Australia/Israel Review


The Islamist revolution will be televised

Jun 30, 2010 | Avi Jorisch

 

By Avi Jorisch

In 2001, I came back to the United States after living in Egypt for a long time, and was asked to write a book for the Washington Institute for Near East Policy.

I thought “I’m going to write a book on al-Manar” – Hezbollah’s television station – because I learn languages best by watching television.

And I had started watching al-Manar while I was still living in Egypt. At the time, the Washington Institute said, “Come on, with a name like Avi Jorisch you’re going to go to Lebanon, interview Hezbollah and watch thousands of hours? No dice, it’s not gonna happen.”

But as long as I signed the insurance policy saying that I wasn’t going to get the organisation in trouble in any way, shape or form, they were willing to let me go to Lebanon.

And I have to tell you I was very surprised by what I heard.

Even though I’d watched thousands of hours, the rhetoric that I saw on al-Manar really shocked me. They say what they mean and they mean what they say.

They call for an Islamic republic. They call for the killing of coalition troops, including Australians, in Iraq and Afghanistan on a daily basis. They call for the destruction of the State of Israel, throwing all the Jews into the sea.
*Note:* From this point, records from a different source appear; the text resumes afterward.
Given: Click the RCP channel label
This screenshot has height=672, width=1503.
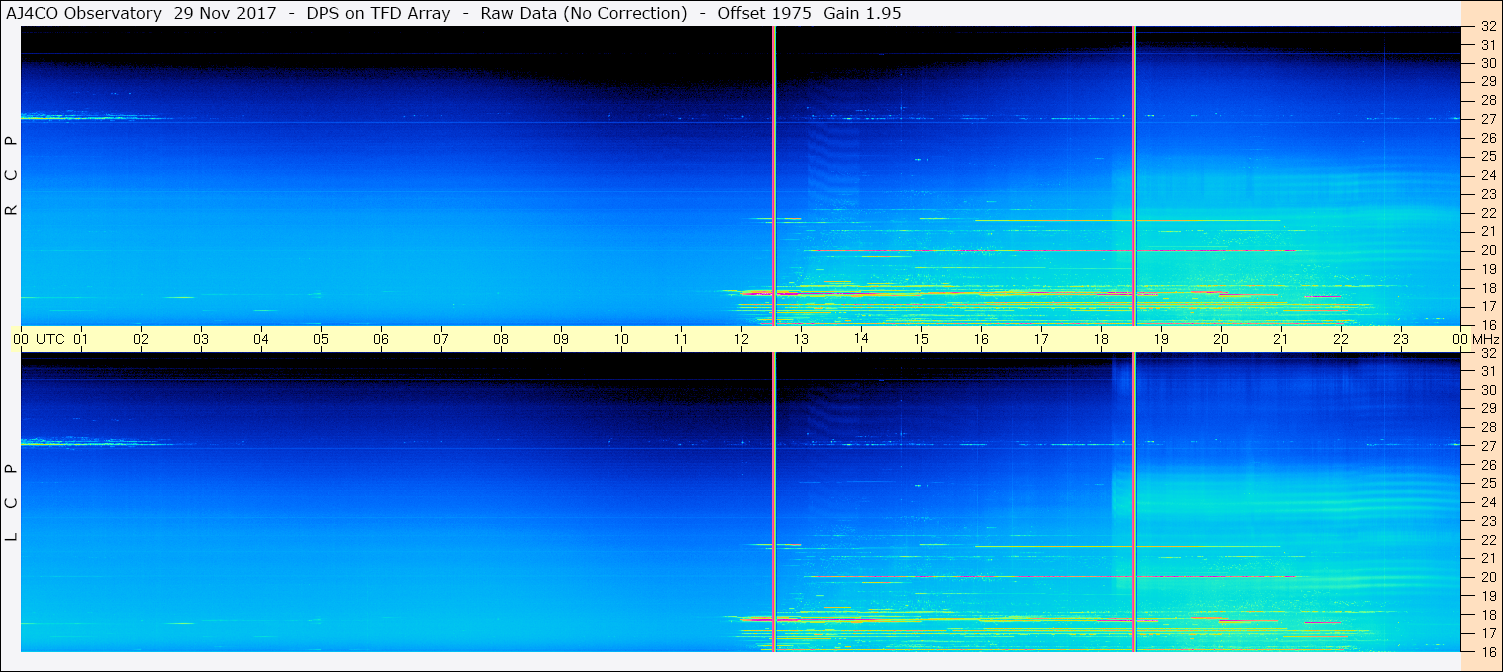Looking at the screenshot, I should click(11, 176).
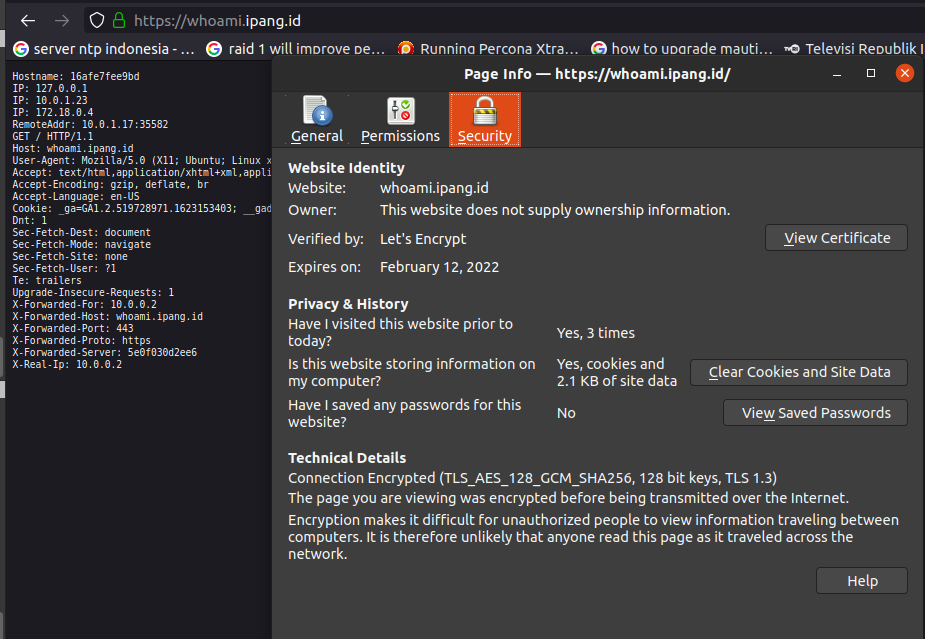Image resolution: width=925 pixels, height=639 pixels.
Task: Open the General tab in Page Info
Action: pos(317,120)
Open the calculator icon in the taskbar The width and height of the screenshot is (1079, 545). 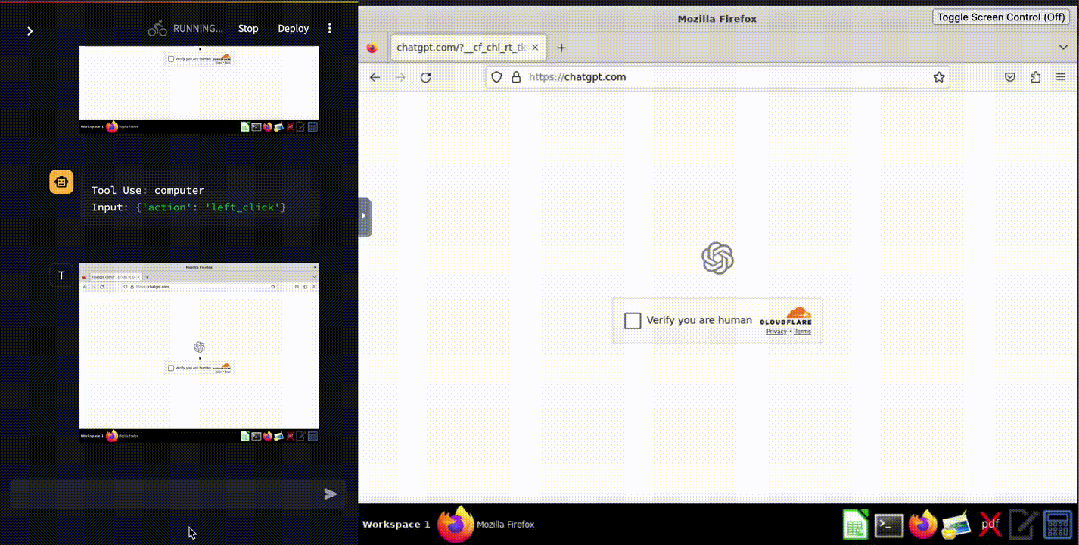1057,524
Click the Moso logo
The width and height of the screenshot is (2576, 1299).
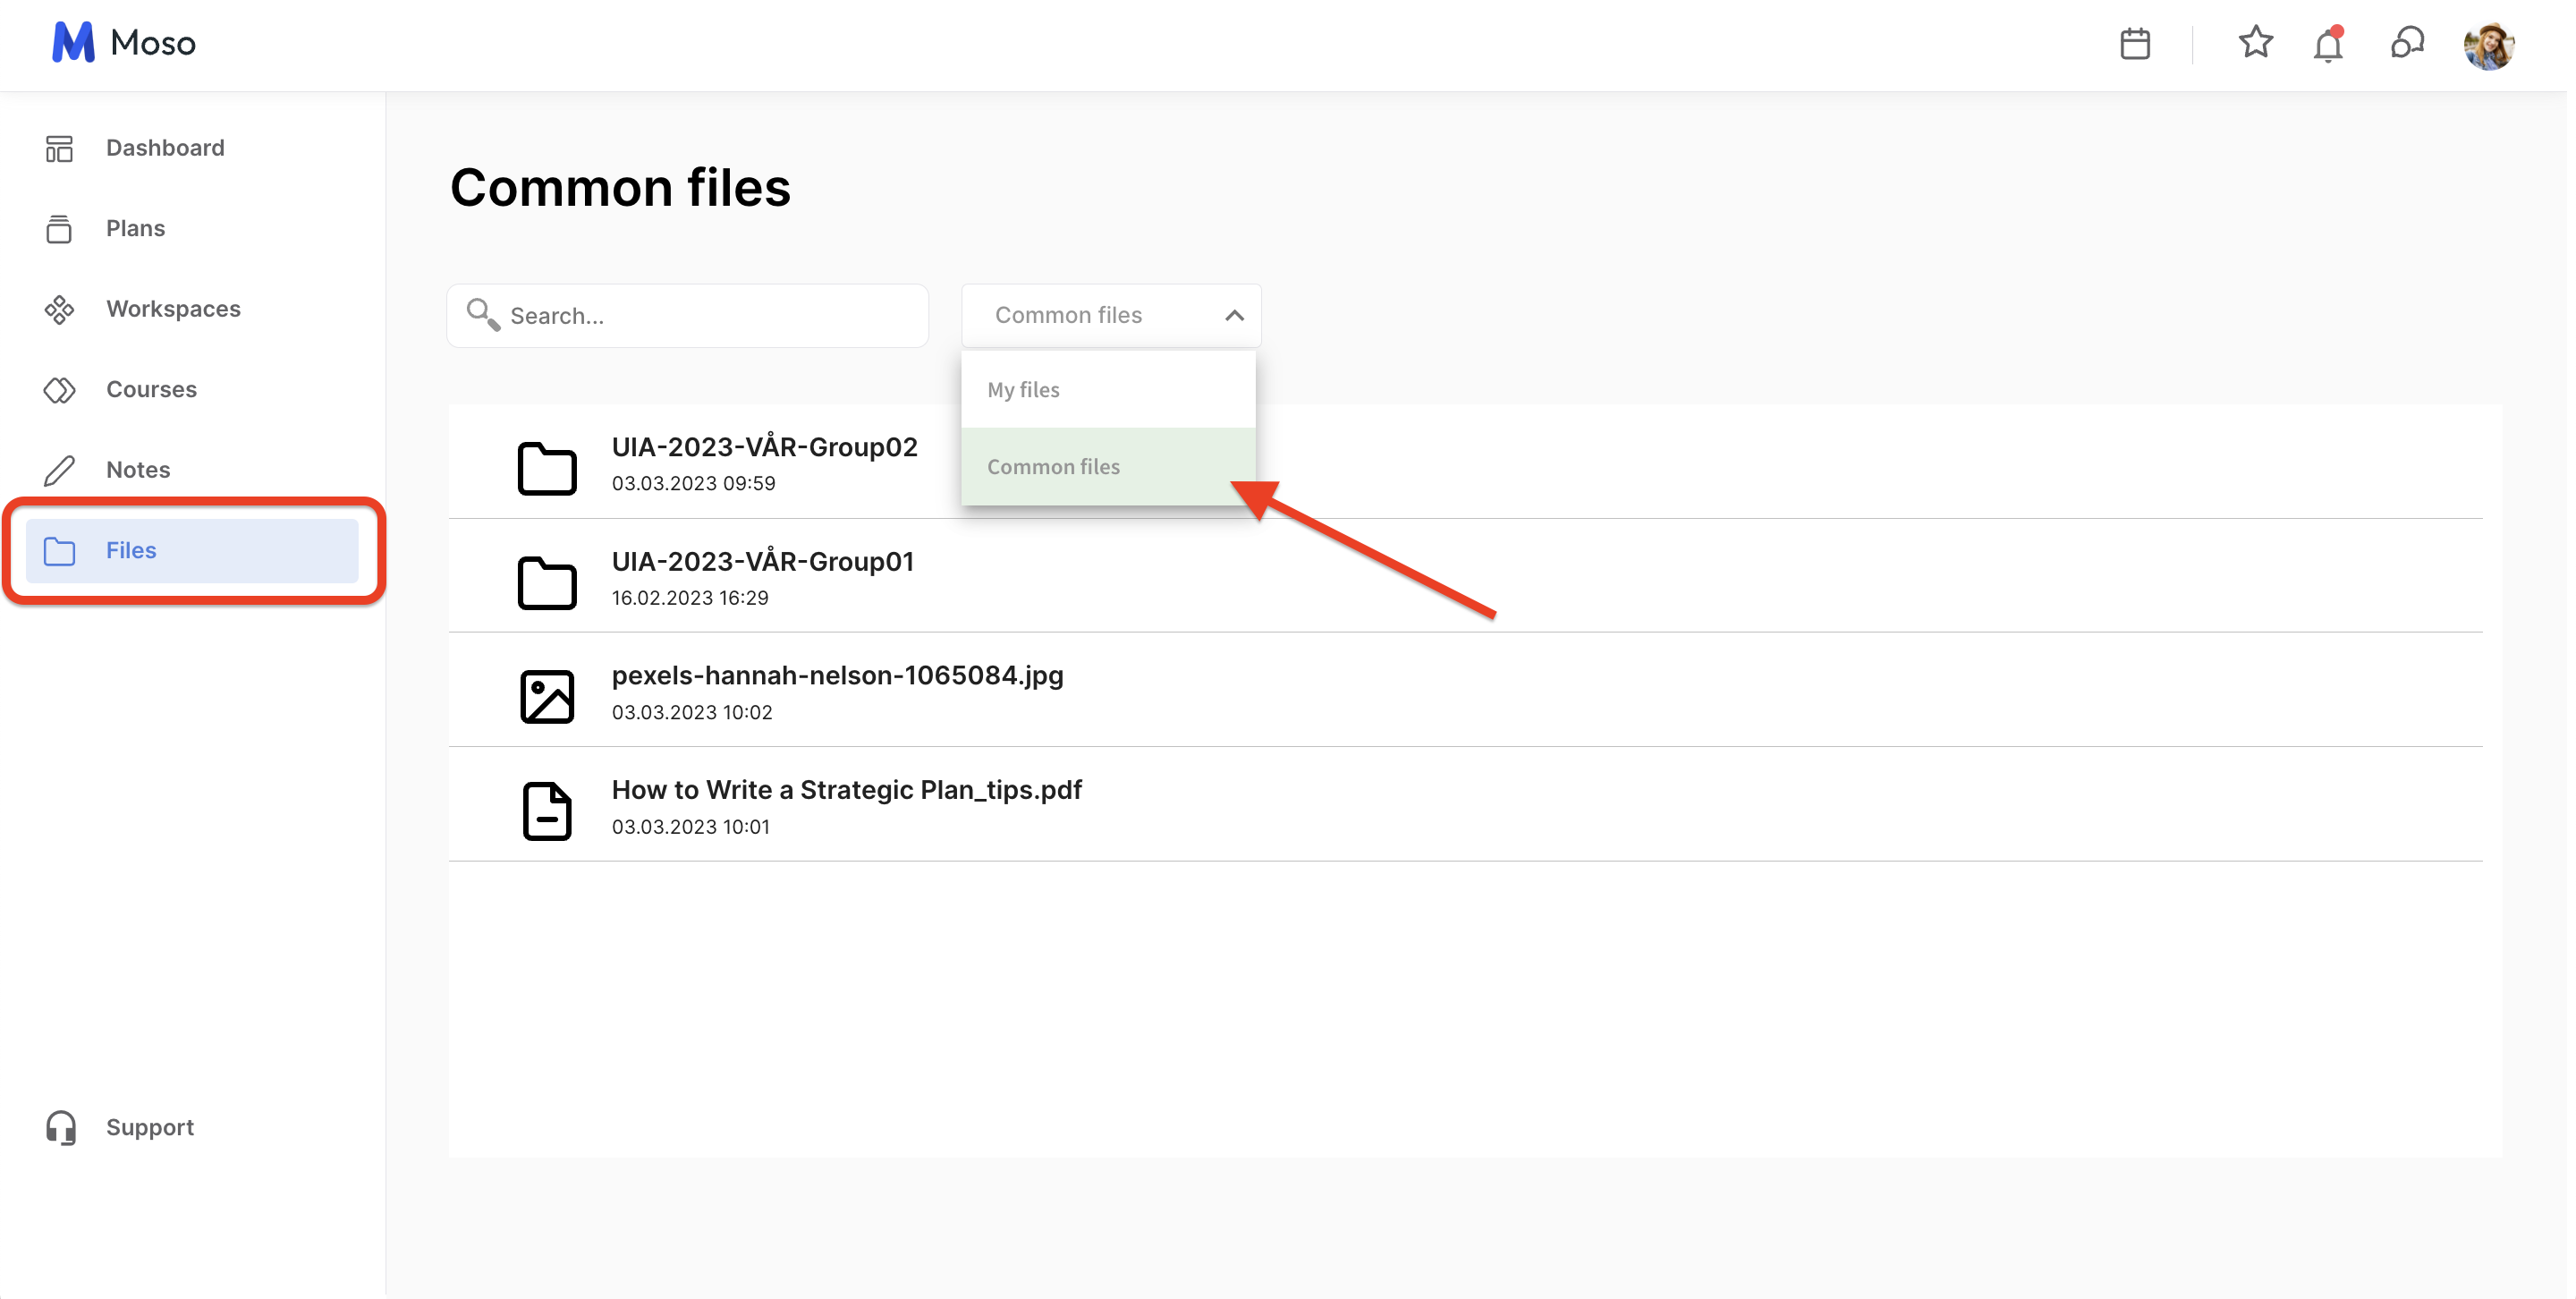click(124, 43)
They had on a particularly repugnant show that essentially recreated the Protocols of the Elders of Zion, where they accused Jews of basically slicing the throats of little Christian children on Passover for the unleavened bread, really some unbelievable things.

And watching that television, watching that programming and listening to those officials, coming straight from the horse’s mouth, really compelled me to move on to the next phase, where we went after al-Manar television.

From 2004 onwards, we encouraged officials all over the world to essentially ban the television station. When we started off, they were broadcasting on 14 satellite providers, and they were broadcasting bank account details for viewers to give donations to Hezbollah.

Al-Manar had a bureau chief in downtown Washington DC, they had Western corporate sponsors like Coke, Pepsi, Proctor and Gamble, Western Union, that were basically funding them to the tune of somewhere between US$5 and 10 million a year.

This is a station that gets somewhere between 20 and 30 million viewers a day. That’s more viewers than CNN gets around the world combined.

It is a station with an axe to grind and a message to send, and certainly an ideology to propagate. It is a very, very powerful and clever station. It is an enemy not to be underestimated.

But by the end of 2005, we’d really made some tremendous inroads into bringing that station down to size. They were designated by the US Treasury Department, the US State Department, and by the European Union.

Coke, Pepsi, Proctor and Gamble, Western Union and 20 other companies stopped advertising on al-Manar. Their bureau chief [in Washington] was taken in by the FBI, some other bureaus around the world were closed down.

Twelve out of the 14 satellite providers stopped carrying them: two in France, one in Spain, one in Holland, one in China, one in Thailand, one in Brazil, two in the United States, one in Barbados. It was one of the most amazing things.

But the problem unfortunately still continues. Saudi Arabia and Egypt continue to broadcast the station.

A year or two ago, Indonesia’s Indosat picked up the station and is now broadcasting it to places like Australia, and throughout Southeast Asia.

The fact that the Egyptians and the Saudis continue to carry it actually means that it’s being broadcast throughout the Middle East, and all of Europe.

In other words all Arabic speakers essentially in Europe, half of Africa and this part of the world get to watch these vitriolic messages day-in and day-out.

I don’t have children yet but I can assure you I would not want my children watching this station between the hours of four and six in the afternoon.

Yes, they have programming like Sesame Street and other such wonderful things but between those hours they interlace it with music videos encouraging young children to become suicide bombers, to support what they call the resistance – it really is essentially poisoning the next generation of Arabic speakers, and Muslims alike.

Parts of Europe often say, and even in Australia I understand, that there’s an external wing of Hezbollah, there’s the kinder, gentler side and then there’s the other militant wing. That is a farce. I hate to break it to you but in my own talks with Hezbollah, and I had the opportunity to spend a lot of time with that organisation in Lebanon, they themselves say, “Wings? What are you talking about, we’re one and the same.”

 

Avi Jorisch is the founder of the Red Cell Intelligence Group, a Washington-based counter-terrorism consultancy, and is a senior fellow at the Foundation for the Defence of Democracies. Previously, he served as a policy adviser at the US Treasury’s Office of Terrorism and Financial Intelligence. In 2004, he authored Beacon of Hatred: Inside Hezbollah’s al-Manar Television for the Washington Institute for Near East Policy, the first comprehensive study of al-Manar. He recently visited Australia as a guest of Limmud Oz and AIJAC. The above is excerpted from his June 12 address to AIJAC in Melbourne.